Aún sin acuerdo por los combustibles
Mientras el precio del crudo sigue en alza a medida que se acrecienta la tensión entre Irak y los Estados Unidos, las negociaciones del Gobierno con las compañías petroleras se estiran sin desenlace a la vista. Con un riesgo: cualquier movimiento de una de las tres partes involucradas –el Poder Ejecutivo, las empresas productoras y las firmas refinadoras– que no conforme a alguno de los sectores podría desbarrancar el diálogo y desembocar, más tarde o más temprano, en aumentos en los precios de los combustibles.
Ayer, con el barril ya en 36,48 dólares, se avanzó poco y nada en la búsqueda de un acuerdo para evitar las alzas.
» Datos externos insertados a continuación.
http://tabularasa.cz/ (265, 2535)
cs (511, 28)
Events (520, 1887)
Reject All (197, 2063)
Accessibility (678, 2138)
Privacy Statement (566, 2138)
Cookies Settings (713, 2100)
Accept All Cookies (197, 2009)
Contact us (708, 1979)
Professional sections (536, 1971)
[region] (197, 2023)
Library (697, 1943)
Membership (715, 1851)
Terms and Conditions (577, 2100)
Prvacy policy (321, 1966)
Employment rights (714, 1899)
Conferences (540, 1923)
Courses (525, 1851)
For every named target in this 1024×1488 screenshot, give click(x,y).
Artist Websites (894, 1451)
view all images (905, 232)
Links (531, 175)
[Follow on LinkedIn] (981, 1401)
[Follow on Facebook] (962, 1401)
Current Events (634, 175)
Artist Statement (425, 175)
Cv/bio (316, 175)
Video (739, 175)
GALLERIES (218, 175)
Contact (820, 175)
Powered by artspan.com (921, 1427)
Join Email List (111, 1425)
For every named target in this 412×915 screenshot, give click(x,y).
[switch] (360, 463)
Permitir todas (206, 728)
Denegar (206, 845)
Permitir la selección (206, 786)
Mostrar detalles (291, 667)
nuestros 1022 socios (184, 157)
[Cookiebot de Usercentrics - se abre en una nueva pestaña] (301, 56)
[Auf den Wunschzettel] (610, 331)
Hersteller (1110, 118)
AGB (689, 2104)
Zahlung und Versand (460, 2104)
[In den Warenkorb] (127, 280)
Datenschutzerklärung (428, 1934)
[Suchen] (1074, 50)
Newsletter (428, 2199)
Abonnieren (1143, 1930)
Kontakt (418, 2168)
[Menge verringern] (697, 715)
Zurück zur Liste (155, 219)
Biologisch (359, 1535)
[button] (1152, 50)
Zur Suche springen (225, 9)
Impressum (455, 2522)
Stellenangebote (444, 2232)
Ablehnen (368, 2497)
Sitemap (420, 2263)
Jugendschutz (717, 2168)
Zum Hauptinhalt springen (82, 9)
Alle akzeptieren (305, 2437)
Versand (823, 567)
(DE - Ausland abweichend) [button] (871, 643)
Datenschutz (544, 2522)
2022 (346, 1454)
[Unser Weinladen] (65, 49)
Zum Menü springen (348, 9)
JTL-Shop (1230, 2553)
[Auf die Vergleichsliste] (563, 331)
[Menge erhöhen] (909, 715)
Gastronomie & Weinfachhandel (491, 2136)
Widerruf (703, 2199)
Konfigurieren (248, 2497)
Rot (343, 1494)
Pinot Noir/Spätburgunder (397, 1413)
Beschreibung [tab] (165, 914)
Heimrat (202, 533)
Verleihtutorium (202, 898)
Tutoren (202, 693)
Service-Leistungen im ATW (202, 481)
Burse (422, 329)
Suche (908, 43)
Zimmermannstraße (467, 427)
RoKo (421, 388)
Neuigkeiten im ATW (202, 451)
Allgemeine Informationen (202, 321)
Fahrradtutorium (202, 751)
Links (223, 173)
Hubo nuevos intentos ante el Gobierno, una nueva propuesta que volvió a obtener silencio por respuesta, y ese mutismo oficial comenzó ya a impacientar a algunos. Las empresas refinadoras, por caso, decidieron anoche ubicarse a la cabeza de las advertencias: si no se firma un convenio en las próximas horas, empezarán los aumentos. “Si mañana (por hoy) no hay respuesta, nos vamos a ver obligados a subir los precios. No podemos dilatarlo más”, dijo a LA NACION Tomás Hess, vocero de la firma norteamericana Esso.
Habrá que ver cuánto amedrenta la iniciativa ante un ministro de Economía, Roberto Lavagna, que se preocupó por mostrarse duro en los últimos días, y que observa, imperturbable, un círculo que es difícil de romper para cualquiera de las empresas: si los refinadores aumentan, caerá el viejo acuerdo y tendrán que pagar a US$ 37 un barril que hoy les cuesta US$ 28,5; si lo hacen los productores, la amenaza oficial de colocar retenciones del 100% a las exportaciones por sobre los 30 dólares del crudo será también una realidad que hará caer las ganancias.